What is expected:
Exactly the lines from the one containing "The width and" through the end of the records must be reproduced; leave out all pictures.

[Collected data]
# # # #

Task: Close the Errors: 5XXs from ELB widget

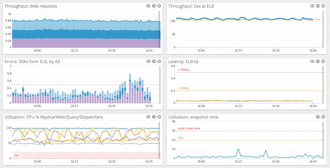Action: tap(159, 61)

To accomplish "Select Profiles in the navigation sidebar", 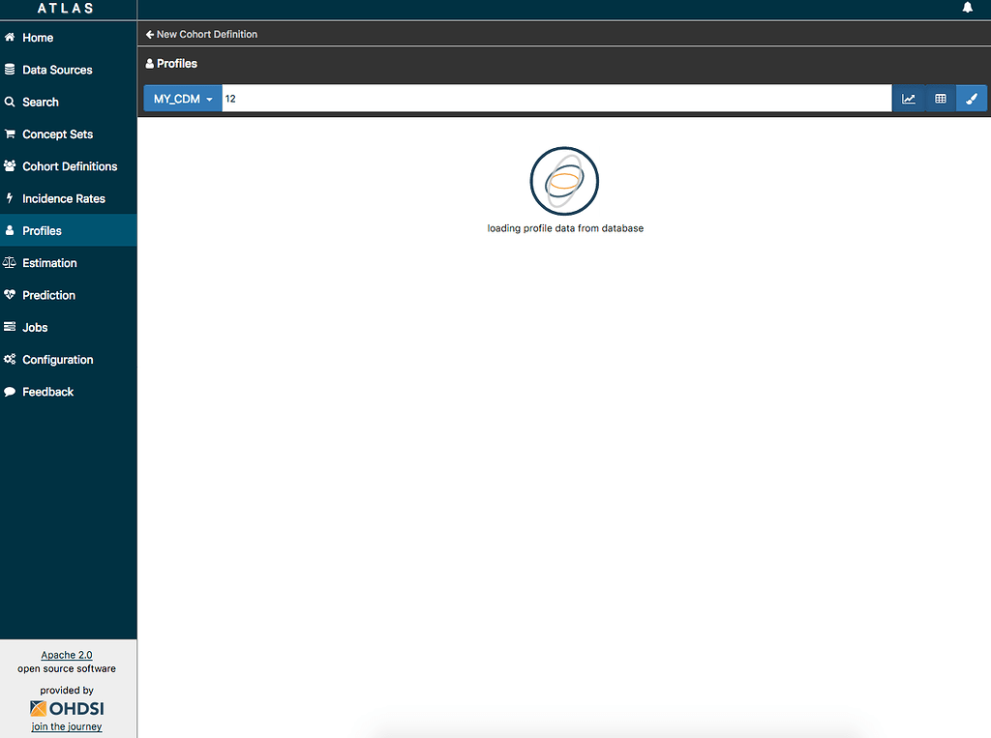I will tap(44, 230).
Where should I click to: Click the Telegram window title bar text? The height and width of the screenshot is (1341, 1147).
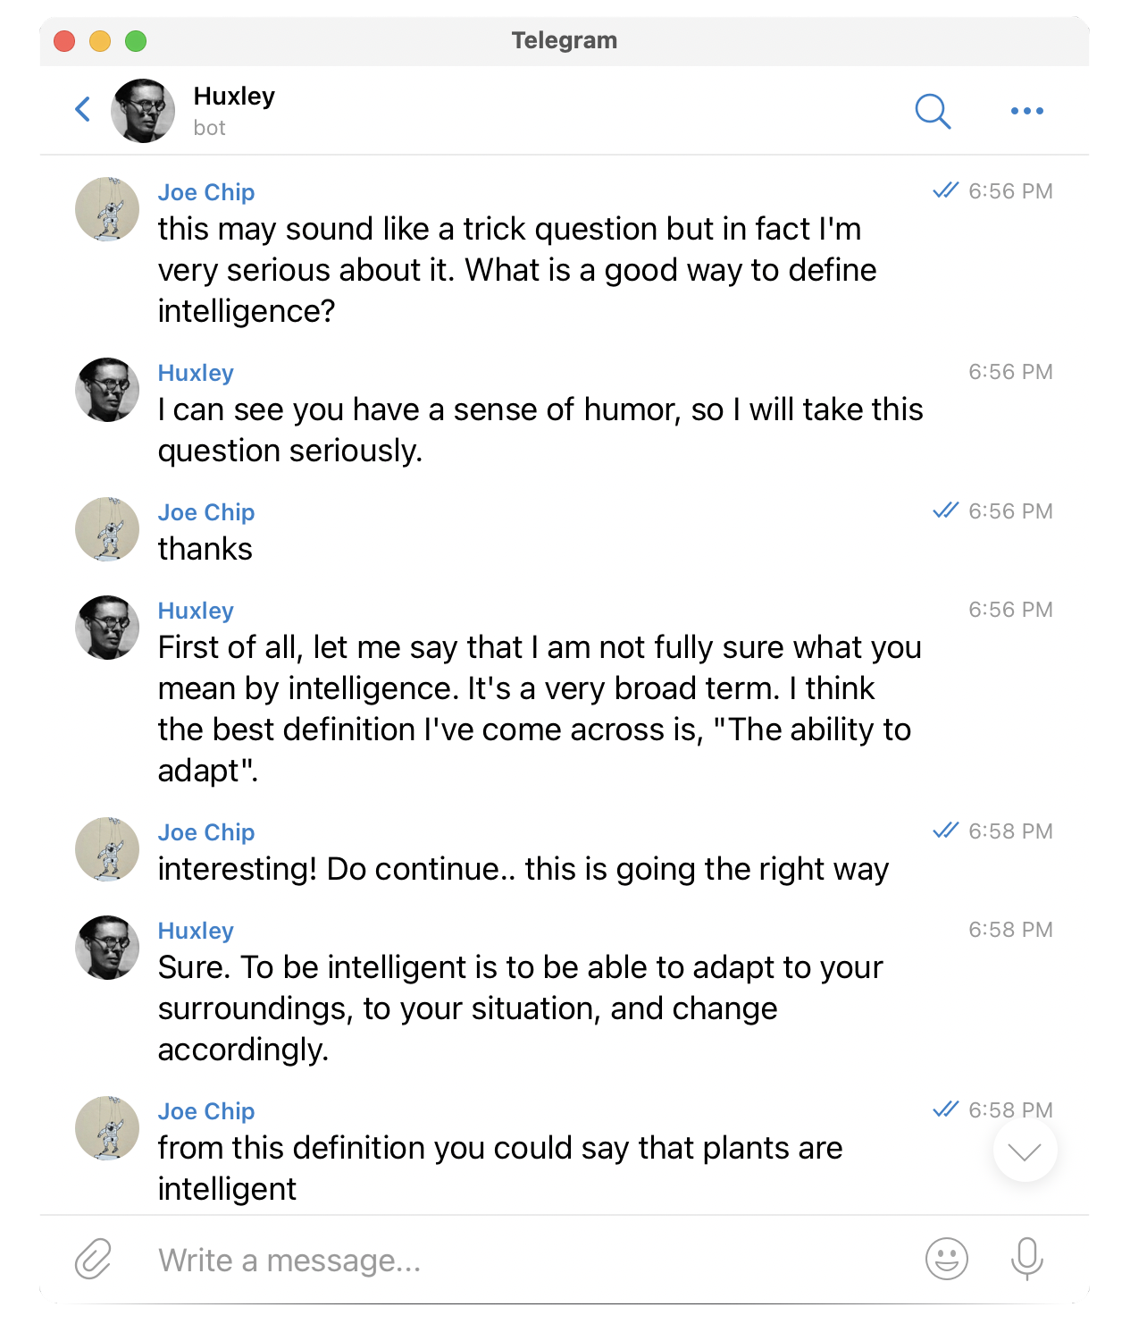tap(565, 40)
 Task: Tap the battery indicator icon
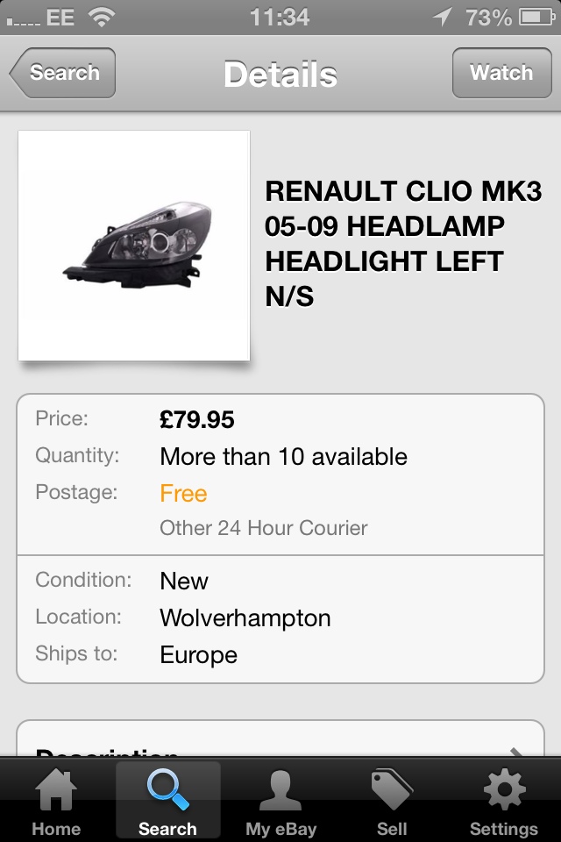(x=536, y=17)
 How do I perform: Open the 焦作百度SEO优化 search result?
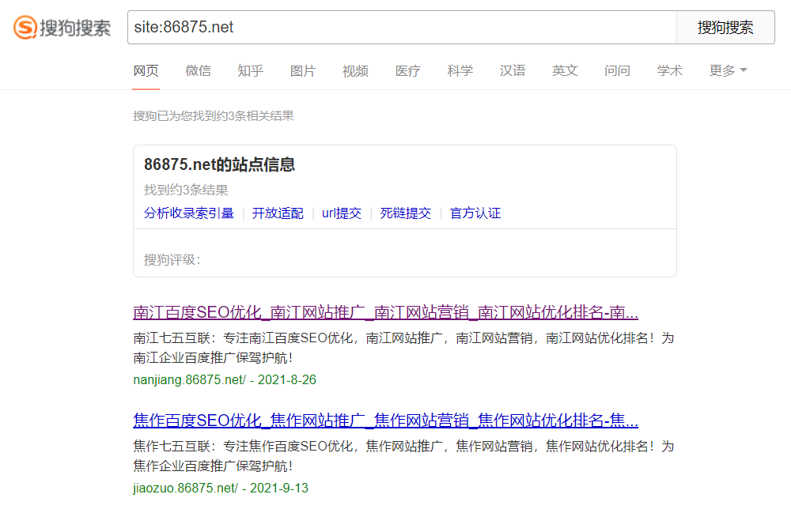click(385, 420)
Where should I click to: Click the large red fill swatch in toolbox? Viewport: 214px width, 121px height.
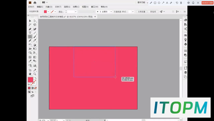pyautogui.click(x=30, y=80)
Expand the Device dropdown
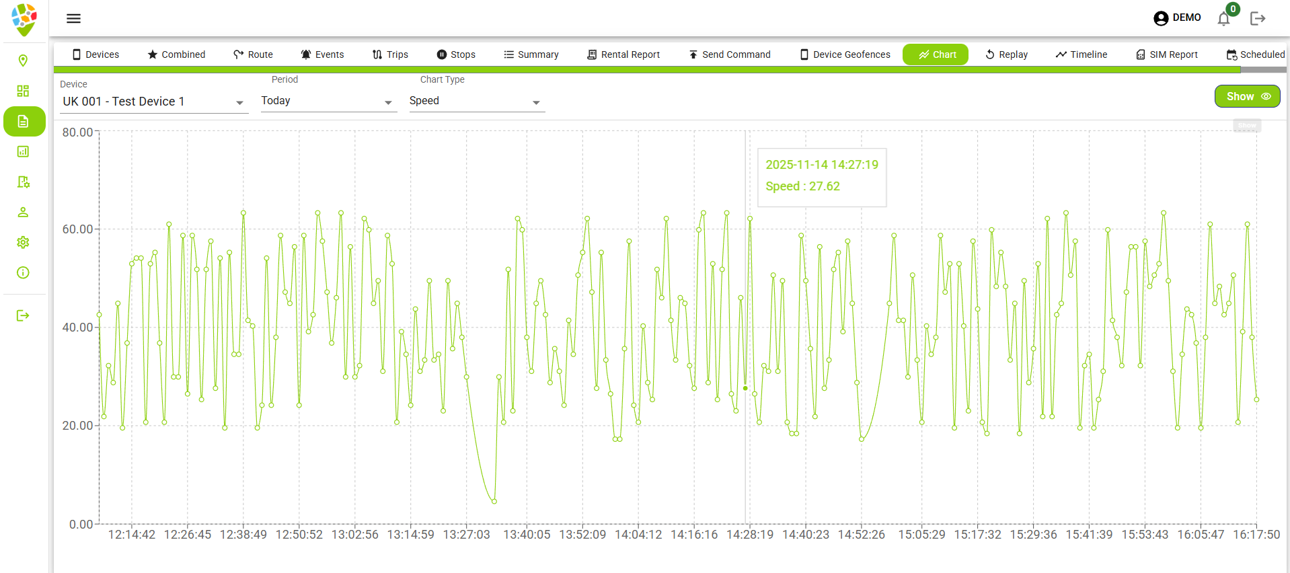The height and width of the screenshot is (573, 1290). (153, 102)
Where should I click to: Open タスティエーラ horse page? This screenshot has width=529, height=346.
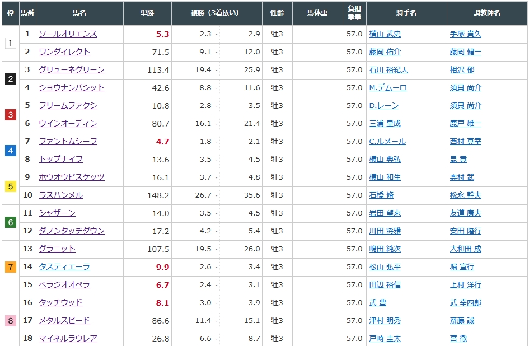(x=64, y=267)
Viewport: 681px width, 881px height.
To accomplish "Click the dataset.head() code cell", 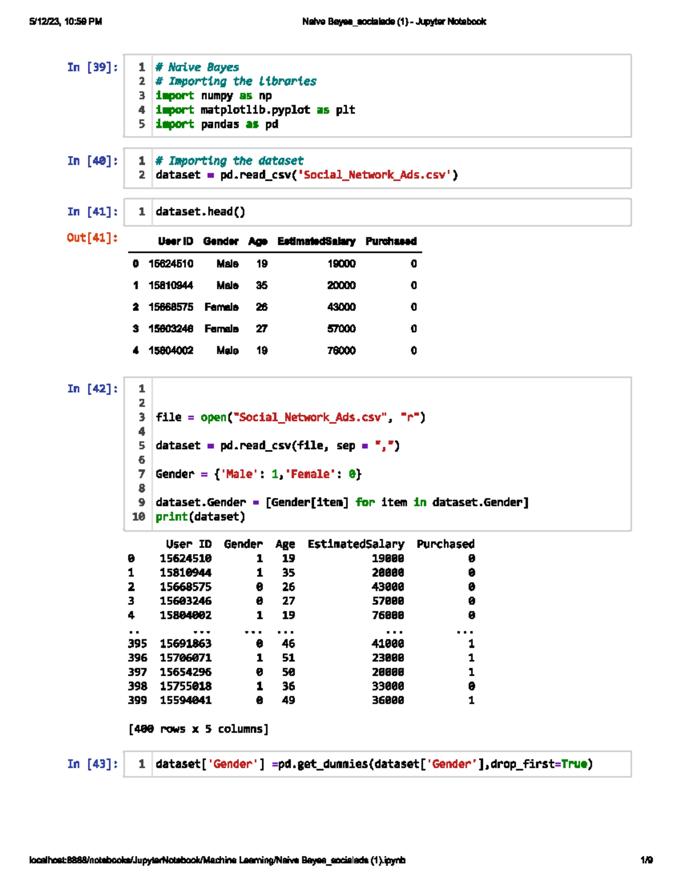I will (x=377, y=212).
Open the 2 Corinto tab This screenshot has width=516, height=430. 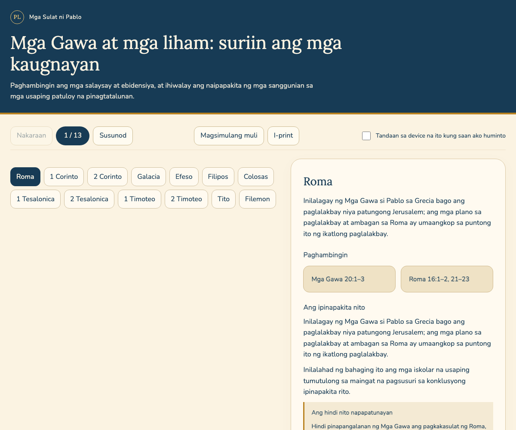108,177
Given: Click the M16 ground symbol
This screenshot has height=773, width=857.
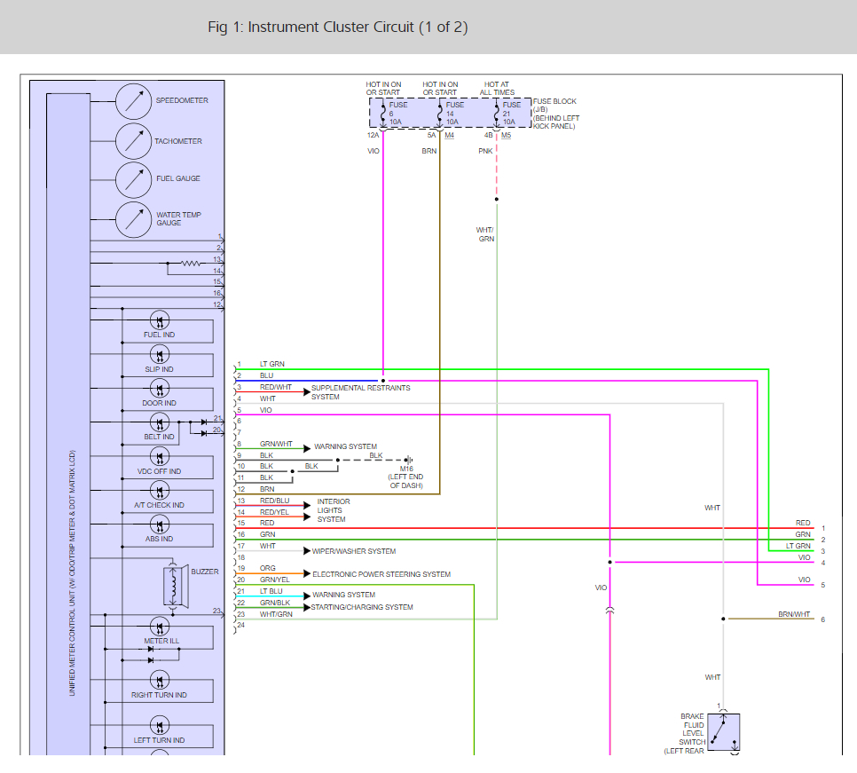Looking at the screenshot, I should point(408,461).
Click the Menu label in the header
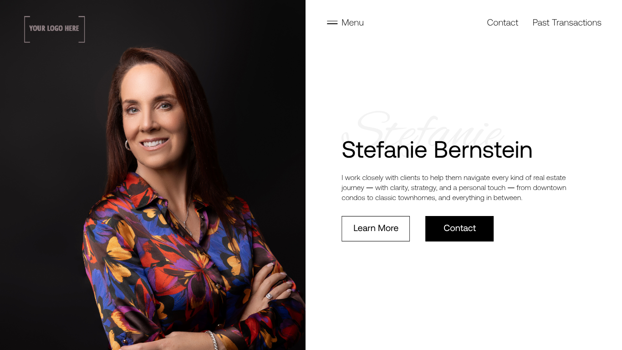 tap(352, 22)
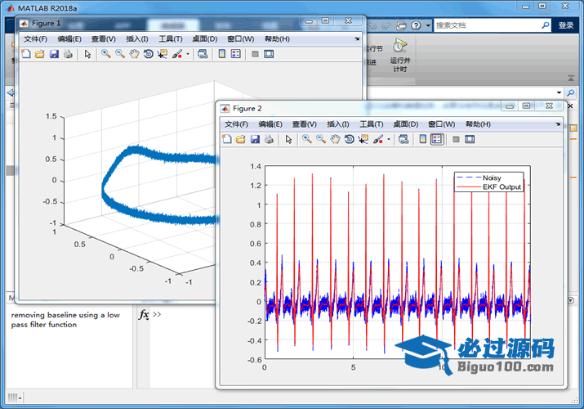Activate Data Cursor tool in Figure 1
This screenshot has height=409, width=584.
coord(162,55)
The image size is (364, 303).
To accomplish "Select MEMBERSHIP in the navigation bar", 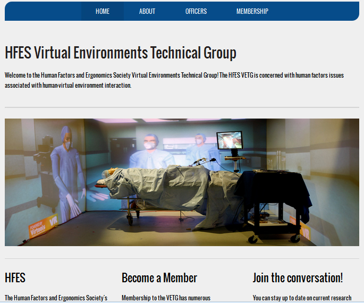I will pyautogui.click(x=252, y=11).
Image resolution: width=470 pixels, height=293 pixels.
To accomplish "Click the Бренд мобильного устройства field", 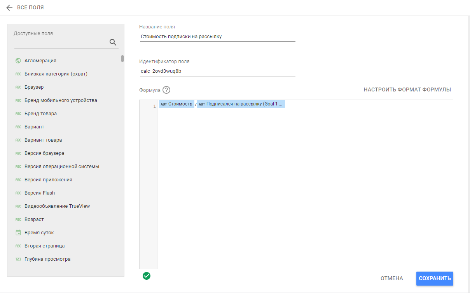I will [x=61, y=100].
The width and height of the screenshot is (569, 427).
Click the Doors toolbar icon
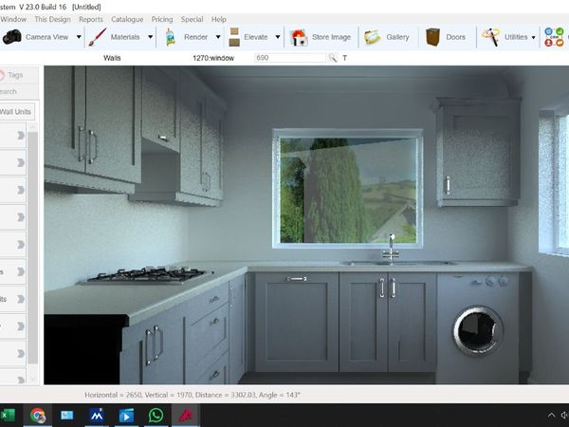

# # # #

Exercise solution:
The width and height of the screenshot is (569, 427).
Click the Doors toolbar icon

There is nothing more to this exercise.